Cluster Analysis using Tableau and R – Part-2

Related article : Cluster Analysis using Tableau and R – Part-1

We have performed clustering analysis from both Tableau and R in my previous post. Tableau uses k-means algorithm for cluster analysis which partitions the data into k clusters with a center or mean value of all the points in each. Clustering is based on the distance each measure lies from the center.

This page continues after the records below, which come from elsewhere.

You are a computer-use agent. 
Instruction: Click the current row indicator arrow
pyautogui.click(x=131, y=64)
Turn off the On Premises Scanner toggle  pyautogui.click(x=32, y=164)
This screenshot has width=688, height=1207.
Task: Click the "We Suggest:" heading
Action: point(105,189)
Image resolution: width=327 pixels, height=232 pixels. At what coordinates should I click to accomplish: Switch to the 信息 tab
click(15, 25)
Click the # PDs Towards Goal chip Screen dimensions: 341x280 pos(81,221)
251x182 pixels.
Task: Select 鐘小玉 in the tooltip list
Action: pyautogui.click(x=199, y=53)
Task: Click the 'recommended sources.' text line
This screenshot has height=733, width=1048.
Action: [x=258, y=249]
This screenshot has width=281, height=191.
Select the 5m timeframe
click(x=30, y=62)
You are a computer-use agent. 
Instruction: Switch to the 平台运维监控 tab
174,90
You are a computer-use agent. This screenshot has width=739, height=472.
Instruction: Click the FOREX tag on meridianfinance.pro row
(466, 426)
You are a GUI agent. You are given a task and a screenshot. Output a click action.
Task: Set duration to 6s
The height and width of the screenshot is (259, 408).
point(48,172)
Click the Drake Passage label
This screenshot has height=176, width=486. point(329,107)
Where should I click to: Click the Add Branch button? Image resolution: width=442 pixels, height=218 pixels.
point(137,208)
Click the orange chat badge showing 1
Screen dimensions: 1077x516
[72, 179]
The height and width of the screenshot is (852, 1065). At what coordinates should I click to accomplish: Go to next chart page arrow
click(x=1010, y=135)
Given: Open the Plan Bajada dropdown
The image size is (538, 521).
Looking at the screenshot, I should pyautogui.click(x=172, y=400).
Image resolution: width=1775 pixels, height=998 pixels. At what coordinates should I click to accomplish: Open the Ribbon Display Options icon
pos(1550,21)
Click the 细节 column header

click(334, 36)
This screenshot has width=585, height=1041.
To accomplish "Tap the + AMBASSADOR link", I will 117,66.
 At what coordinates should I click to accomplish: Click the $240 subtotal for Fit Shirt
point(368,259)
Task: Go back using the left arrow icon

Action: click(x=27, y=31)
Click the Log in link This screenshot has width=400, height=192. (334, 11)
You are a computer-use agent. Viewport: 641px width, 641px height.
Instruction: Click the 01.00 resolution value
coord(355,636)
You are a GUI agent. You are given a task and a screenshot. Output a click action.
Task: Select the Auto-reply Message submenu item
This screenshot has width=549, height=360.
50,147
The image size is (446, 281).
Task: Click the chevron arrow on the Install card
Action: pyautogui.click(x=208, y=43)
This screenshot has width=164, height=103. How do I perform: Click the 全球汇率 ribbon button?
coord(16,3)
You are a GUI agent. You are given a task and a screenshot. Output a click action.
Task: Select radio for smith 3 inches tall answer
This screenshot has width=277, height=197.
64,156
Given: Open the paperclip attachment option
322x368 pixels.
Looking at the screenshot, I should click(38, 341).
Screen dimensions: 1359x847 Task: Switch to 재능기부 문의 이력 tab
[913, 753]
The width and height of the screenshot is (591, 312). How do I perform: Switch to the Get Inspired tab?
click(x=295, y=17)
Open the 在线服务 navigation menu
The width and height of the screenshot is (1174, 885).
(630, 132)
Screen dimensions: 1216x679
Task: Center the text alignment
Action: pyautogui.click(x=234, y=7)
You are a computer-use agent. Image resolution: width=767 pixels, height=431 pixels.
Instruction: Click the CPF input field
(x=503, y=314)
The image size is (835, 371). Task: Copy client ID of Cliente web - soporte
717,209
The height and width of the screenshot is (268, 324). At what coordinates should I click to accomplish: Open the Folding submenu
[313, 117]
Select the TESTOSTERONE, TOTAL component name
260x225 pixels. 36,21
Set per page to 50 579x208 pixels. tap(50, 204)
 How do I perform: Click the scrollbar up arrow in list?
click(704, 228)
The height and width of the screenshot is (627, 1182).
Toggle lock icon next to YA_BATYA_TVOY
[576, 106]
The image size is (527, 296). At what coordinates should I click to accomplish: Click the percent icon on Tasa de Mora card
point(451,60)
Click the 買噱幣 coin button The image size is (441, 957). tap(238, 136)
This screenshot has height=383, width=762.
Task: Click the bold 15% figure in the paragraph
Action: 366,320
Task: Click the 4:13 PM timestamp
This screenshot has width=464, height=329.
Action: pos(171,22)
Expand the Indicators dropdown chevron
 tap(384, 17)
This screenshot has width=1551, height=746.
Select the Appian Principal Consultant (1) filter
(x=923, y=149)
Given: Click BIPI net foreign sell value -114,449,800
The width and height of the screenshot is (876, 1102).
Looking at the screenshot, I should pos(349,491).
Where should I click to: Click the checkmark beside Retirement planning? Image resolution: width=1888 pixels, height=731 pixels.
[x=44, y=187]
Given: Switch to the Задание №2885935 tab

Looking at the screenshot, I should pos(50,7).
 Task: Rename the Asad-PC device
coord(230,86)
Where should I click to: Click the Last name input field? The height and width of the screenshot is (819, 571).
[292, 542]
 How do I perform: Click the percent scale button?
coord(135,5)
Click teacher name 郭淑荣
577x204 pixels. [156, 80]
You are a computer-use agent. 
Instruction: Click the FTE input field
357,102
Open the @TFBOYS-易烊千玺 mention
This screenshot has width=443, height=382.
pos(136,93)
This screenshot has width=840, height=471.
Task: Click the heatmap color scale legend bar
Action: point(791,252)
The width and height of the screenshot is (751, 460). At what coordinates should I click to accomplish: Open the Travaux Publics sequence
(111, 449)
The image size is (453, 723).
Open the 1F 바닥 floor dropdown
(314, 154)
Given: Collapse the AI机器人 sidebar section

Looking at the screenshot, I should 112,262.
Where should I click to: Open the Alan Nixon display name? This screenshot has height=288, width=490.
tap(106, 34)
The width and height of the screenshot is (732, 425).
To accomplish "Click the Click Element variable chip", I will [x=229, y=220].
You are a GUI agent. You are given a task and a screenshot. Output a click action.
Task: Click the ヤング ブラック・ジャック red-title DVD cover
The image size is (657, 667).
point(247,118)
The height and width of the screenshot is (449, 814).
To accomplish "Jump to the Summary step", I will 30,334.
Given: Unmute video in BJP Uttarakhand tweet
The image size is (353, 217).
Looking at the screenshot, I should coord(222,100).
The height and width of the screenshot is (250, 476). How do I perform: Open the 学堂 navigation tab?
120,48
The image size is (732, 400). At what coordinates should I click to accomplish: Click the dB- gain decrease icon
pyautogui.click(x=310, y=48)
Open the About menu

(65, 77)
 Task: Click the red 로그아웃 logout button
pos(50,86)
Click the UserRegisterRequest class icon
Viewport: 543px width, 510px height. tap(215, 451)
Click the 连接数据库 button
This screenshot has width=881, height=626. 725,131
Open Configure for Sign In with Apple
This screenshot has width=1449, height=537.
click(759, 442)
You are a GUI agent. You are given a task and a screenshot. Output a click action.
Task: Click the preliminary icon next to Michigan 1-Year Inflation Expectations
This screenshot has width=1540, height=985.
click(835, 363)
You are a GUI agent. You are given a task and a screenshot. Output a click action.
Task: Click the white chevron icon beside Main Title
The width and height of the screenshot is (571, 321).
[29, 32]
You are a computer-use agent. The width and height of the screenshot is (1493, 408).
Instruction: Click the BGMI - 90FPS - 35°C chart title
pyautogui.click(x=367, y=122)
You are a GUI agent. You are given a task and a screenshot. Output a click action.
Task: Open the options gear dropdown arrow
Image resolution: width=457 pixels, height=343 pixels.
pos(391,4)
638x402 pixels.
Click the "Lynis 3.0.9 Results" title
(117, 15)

Let’s look into that in detail.

First generate a cluster scatter plot in Tableau as we did in part -1 using Iris data set.

clustering_tableau_R10

Right click on the cluster that we added and choose Describe Clusters option

clustering_tableau_R11

This provides you the clustering details given below

clustering_tableau_R12

Now lets perform the k-means clustering from R and print the cluster

#copying iris to myiris variable
myiris<-iris
#Remove Species column
myiris$Species <- NULL
#clustering
kmeans.result <- kmeans(myiris,3)

#print the cluster data
kmeans.result

clustering_tableau_R13

Check the cluster means against that of Tableau cluster centers. Aren’t these comparable? However Tableau clustering analysis is limited and the default one is k-means as compared to the number of packages and functions available in R to perform various types of clustering. I will dedicate a future article to cover cluster and fpc packages in R.

In this case, what options that a Tableau user has for extended/advanced clustering? The answer is R integration by calling R packages from Tableau using similar steps that I explained in this article.

Cluster Analysis using Tableau and R – Part-1

This article introduces you to similar clustering analysis on your data using Tableau and R. Data files and source used in this post can be downloaded using the link below.

Download source files used in this article

Clustering is the assignment of a set of observations into subsets (called clusters) so that observations in the same cluster are similar in some sense. We will perform the analysis in both Tableau and R using the same data.

Clustering Analysis using Tableau

To start with, we connect Tableau to Iris data set.  You can download this from UCI Machine Learning Repository

First connect the Tableau work book to this csv data source and launch a new sheet. Drag the measures petal length, petal width to columns and sepal length, width to rows.

clustering_tableau_R

Next, disable aggregation of measures using Analysis->Aggregate Measures

clustering_tableau_R1

Alternately, to keep it simple, you can choose to analyze only 2 measures as shown below. But in this article, we go with all 4 measures as above

clustering_tableau_R2.PNG

If you observe, these scatter-plots does not identify or differentiate any groups. However in our case, the data set already has a column specifying flower species of these measures. So let us view it by dragging ‘Species’ to color which shows the distinct species groups as below:

clustering_tableau_R3

Well, imagine what if we didn’t had the ‘species’ data handy and we wanted to identify the clusters based on the measures. Lets see how it can be accomplished using Tableau Cluster Analysis.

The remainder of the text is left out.